***** Data under study

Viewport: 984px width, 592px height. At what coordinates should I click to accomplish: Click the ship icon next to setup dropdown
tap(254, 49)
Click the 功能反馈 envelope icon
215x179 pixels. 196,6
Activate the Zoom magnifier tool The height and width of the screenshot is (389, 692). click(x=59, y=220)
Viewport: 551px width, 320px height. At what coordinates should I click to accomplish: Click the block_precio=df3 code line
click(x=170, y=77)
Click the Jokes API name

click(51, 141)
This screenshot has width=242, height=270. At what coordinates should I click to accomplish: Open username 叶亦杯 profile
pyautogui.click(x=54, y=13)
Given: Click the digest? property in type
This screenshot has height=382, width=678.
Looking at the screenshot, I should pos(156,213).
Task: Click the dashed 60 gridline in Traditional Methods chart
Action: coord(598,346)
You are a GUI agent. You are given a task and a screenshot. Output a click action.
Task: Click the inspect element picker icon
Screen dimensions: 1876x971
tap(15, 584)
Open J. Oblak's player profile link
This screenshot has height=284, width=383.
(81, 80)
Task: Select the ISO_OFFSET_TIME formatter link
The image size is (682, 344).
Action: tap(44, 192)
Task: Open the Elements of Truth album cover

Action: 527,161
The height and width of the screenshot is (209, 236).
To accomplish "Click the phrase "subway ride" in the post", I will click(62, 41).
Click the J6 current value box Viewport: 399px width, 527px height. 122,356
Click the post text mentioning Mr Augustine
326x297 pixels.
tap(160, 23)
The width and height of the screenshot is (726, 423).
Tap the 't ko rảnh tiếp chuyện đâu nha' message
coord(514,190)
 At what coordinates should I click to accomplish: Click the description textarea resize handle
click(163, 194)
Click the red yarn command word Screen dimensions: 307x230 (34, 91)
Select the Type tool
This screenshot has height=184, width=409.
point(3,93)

**********

Problem to solve:
Among the lines of the records, copy out each one that contains the word "post".

Completed task:
To accomplish "Click the phrase "subway ride" in the post", I will click(62, 41).
Click the post text mentioning Mr Augustine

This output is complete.